This transaction is completed by Rui Tailai in accordance with the requirements of China’s Ritonavir Tablets (100mg) registration of all pharmaceutical research and development process validation, and in collaboration with Guang Sheng Lin completed the Ritonavir Tablets and the company in the development of anti small molecule New Coronavirus oral innovation GST-HG171 combination of clinical registration declaration, clinical research, production registration declaration and other matters. The transaction amount (including tax) is 19.5 million yuan.

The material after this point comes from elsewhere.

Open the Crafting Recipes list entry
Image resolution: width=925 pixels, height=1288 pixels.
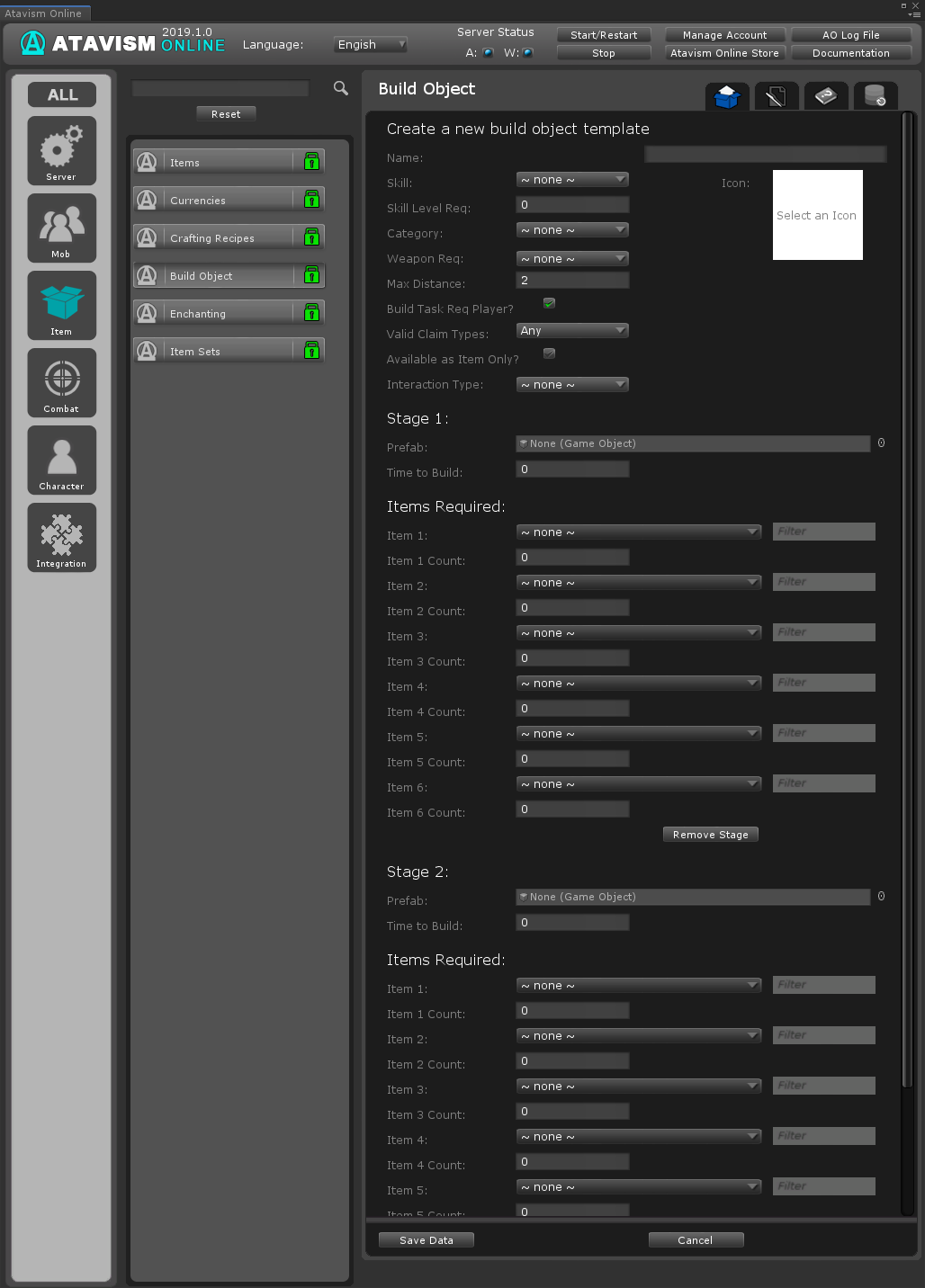tap(229, 237)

4、 Necessity and pricing policy of related party transactions

In vivo pharmacokinetic studies of various animals showed that gst-hg171 combined with ritonavir could obtain higher drug exposure under the same dosage. In view of the fact that ruitailai has approved the research and development of ritonavir and has completed the exploration of prescription process and pilot study, in order to accelerate the research progress of gst-hg171 and deepen the strategic cooperative relationship between the two sides, Guangsheng Zhonglin, the holding subsidiary of the company, plans to sign the technology development (cooperation) contract with ruitailai.

Based on the principles of fairness, impartiality and rationality, both parties of the transaction comprehensively analyze the development cost and difficulty, and determine the transaction price based on the market price through negotiation. The pricing is fair.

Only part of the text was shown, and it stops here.